> [Set problem]: From the Awoulaba article below, reproduce word for word the passage that begins with "This time, we're" and ends with "confidence and radiance.".
──────── Extract provided
Awoulaba: Celebrating African Beauty and Culture

Awoulaba: Celebrating African Beauty and Culture

This time, we're celebrating a country from West Africa. A country that is known for Cocoa beans, its football team, and of course was known for hosting one of the largest elephant populations in Africa. It's Ivory Coast (Cote d'Ivoire).

As SAS Corner is inspired by African cultures, we are always looking for ways to celebrate the beauty and diversity of this rich and vibrant continent. One of the cultural phenomena that has captured our attention is the Awoulaba, a term from the Baoule tribe in Ivory Coast that means "Queen of Beauty."

In the 1980s, the popularity of the Awoulaba coincided with the first edition of the "Miss Awoulaba" beauty contest. Women with generous curves were celebrated for their beauty and confidence, challenging narrow beauty standards that had long excluded them. Today, the term Awoulaba is used to describe women of all sizes who exude confidence and radiance.
────────────────
──────── Given information
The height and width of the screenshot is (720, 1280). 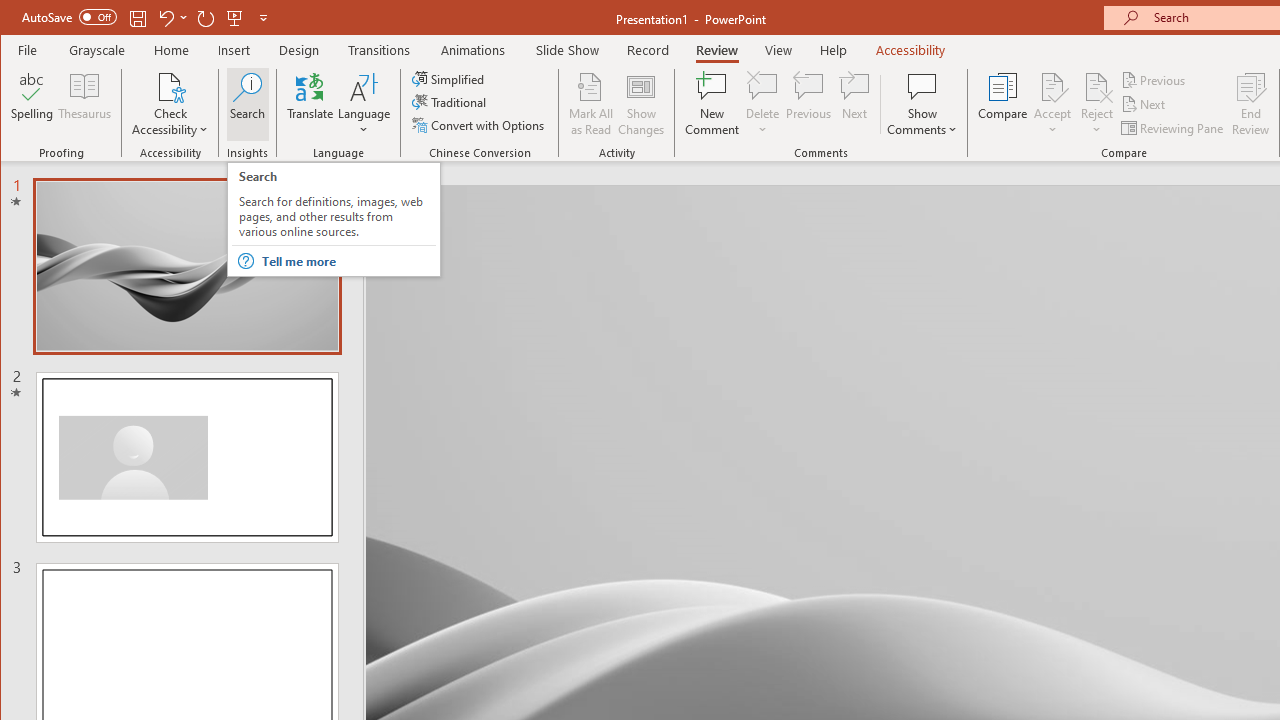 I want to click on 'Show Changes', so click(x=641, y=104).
────────────────
──────── Given information
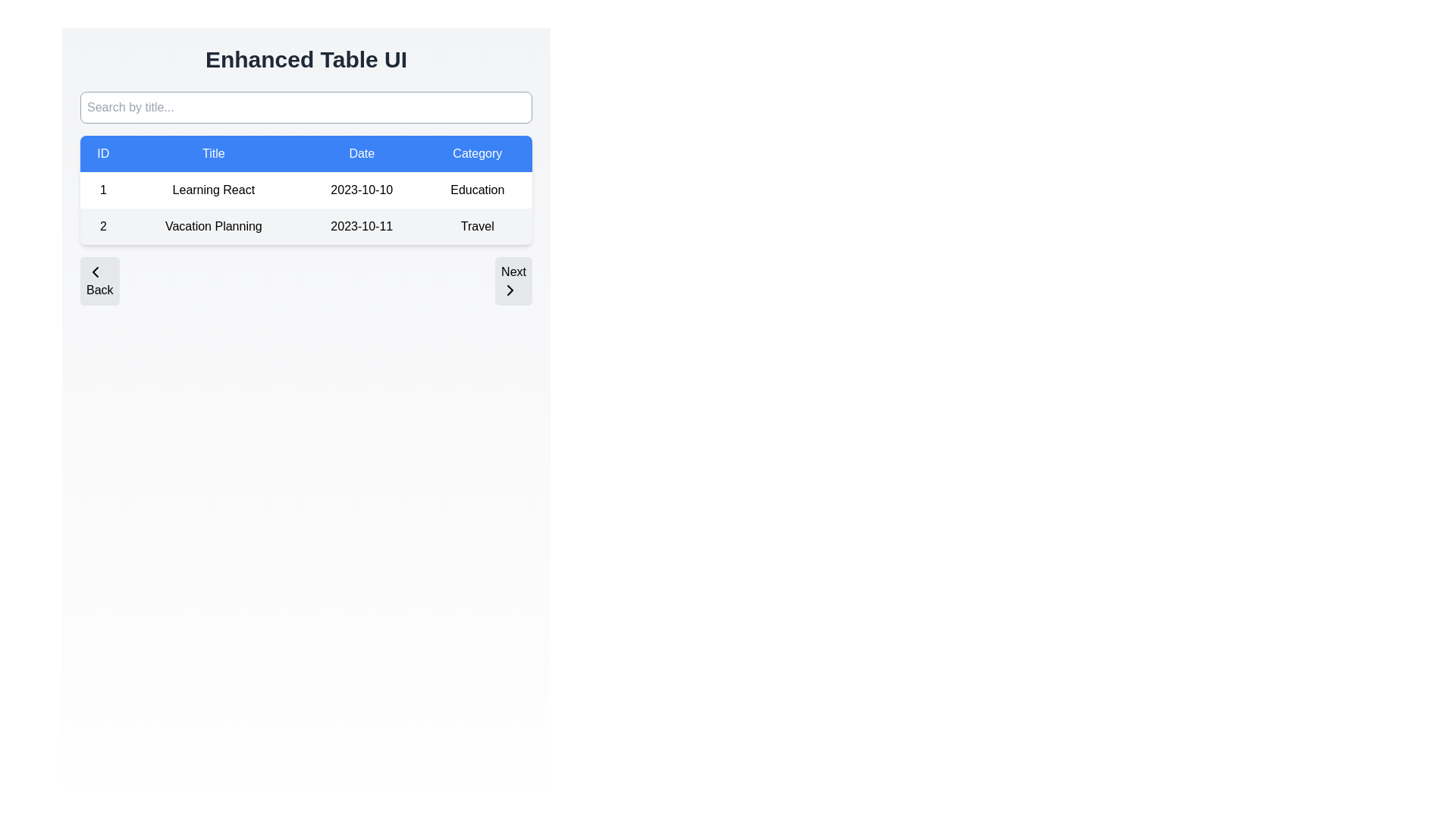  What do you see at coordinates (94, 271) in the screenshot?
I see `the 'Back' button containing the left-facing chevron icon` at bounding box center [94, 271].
────────────────
──────── Given information
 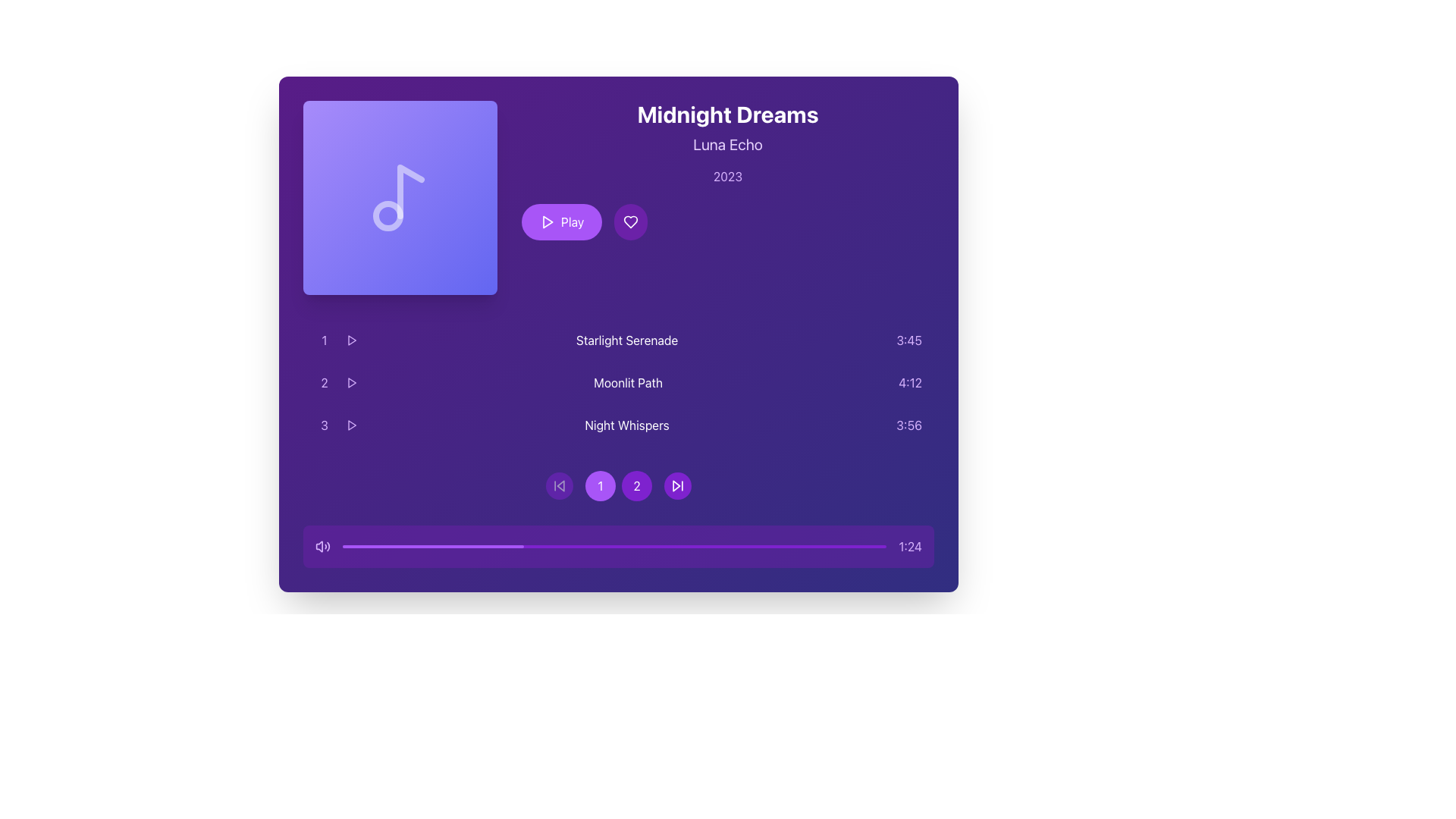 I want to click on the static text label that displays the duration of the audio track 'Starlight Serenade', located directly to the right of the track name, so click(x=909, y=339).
────────────────
> [Solution to this task]:
This time, we're celebrating a country from West Africa. A country that is known for Cocoa beans, its football team, and of course was known for hosting one of the largest elephant populations in Africa. It's Ivory Coast (Cote d'Ivoire).

As SAS Corner is inspired by African cultures, we are always looking for ways to celebrate the beauty and diversity of this rich and vibrant continent. One of the cultural phenomena that has captured our attention is the Awoulaba, a term from the Baoule tribe in Ivory Coast that means "Queen of Beauty."

In the 1980s, the popularity of the Awoulaba coincided with the first edition of the "Miss Awoulaba" beauty contest. Women with generous curves were celebrated for their beauty and confidence, challenging narrow beauty standards that had long excluded them. Today, the term Awoulaba is used to describe women of all sizes who exude confidence and radiance.